MATERIAL FOR THE TASK:
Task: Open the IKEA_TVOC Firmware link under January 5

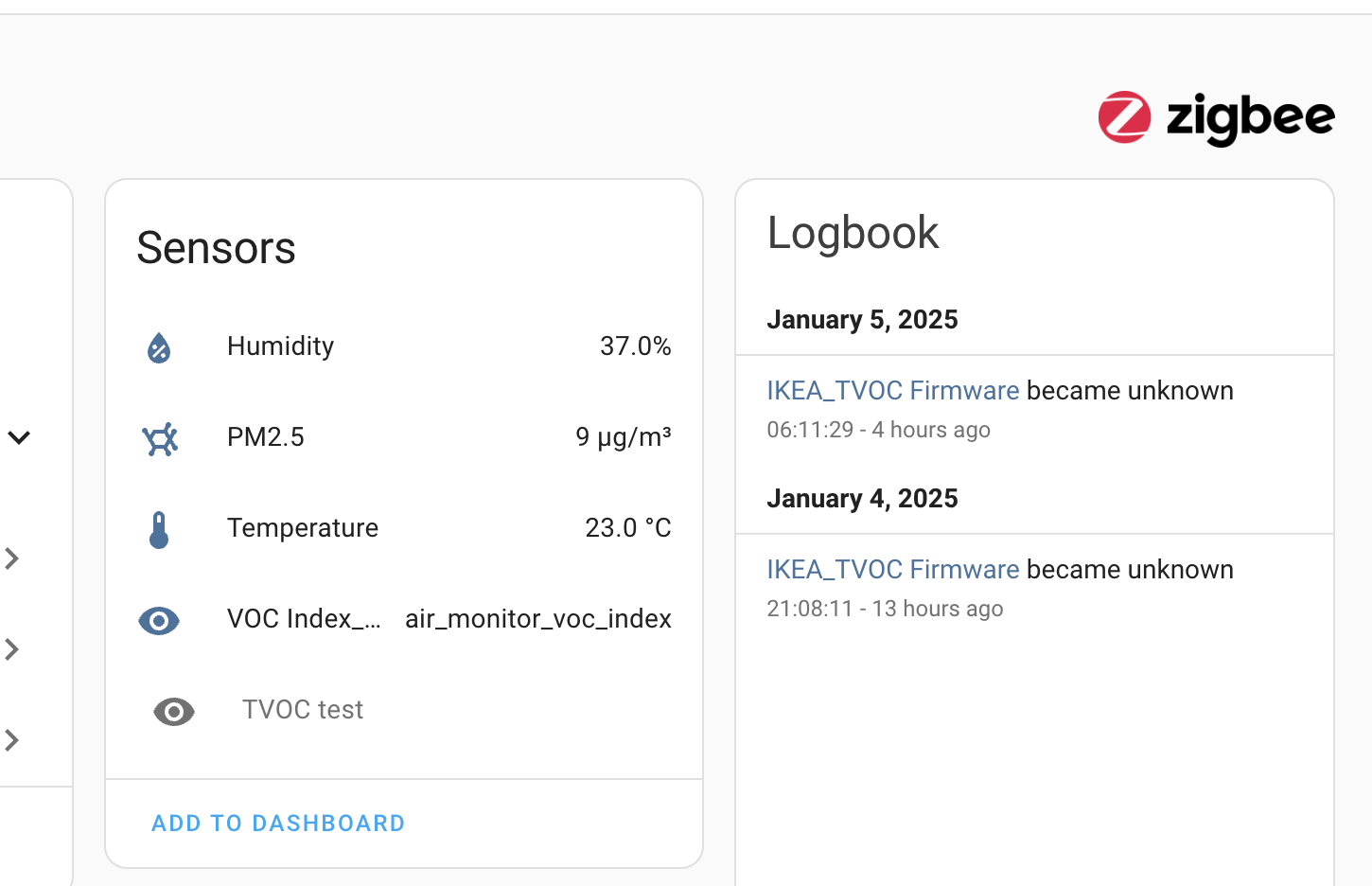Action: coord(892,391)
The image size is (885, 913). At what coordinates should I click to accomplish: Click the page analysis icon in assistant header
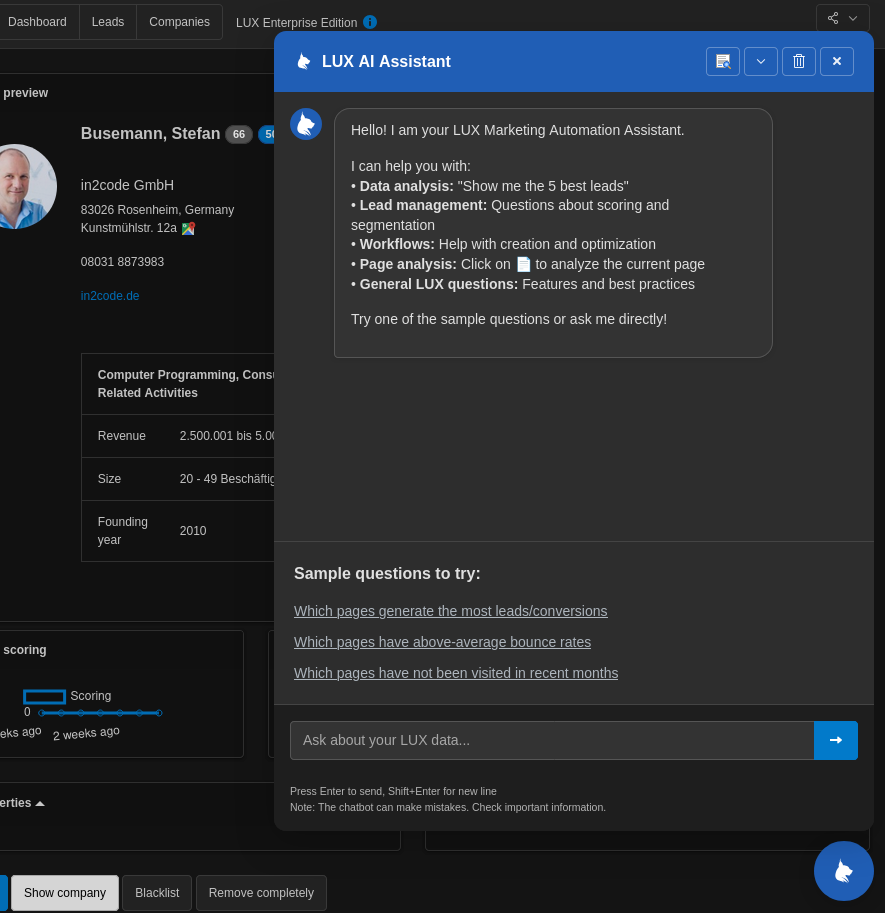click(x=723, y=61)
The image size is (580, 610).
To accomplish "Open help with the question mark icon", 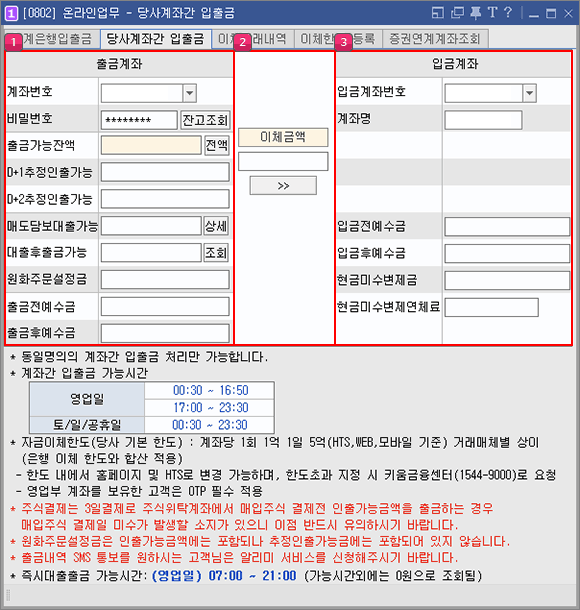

EXERCISE DESCRIPTION: Repeat every line of the records above word for word, leaving out the pictures.

REPLY:
Task: Open the IKEA_TVOC Firmware link under January 5

Action: coord(892,391)
The image size is (885, 913). At what coordinates should I click to accomplish: Click the page analysis icon in assistant header
click(x=723, y=61)
The image size is (580, 610).
To accomplish "Open help with the question mark icon", 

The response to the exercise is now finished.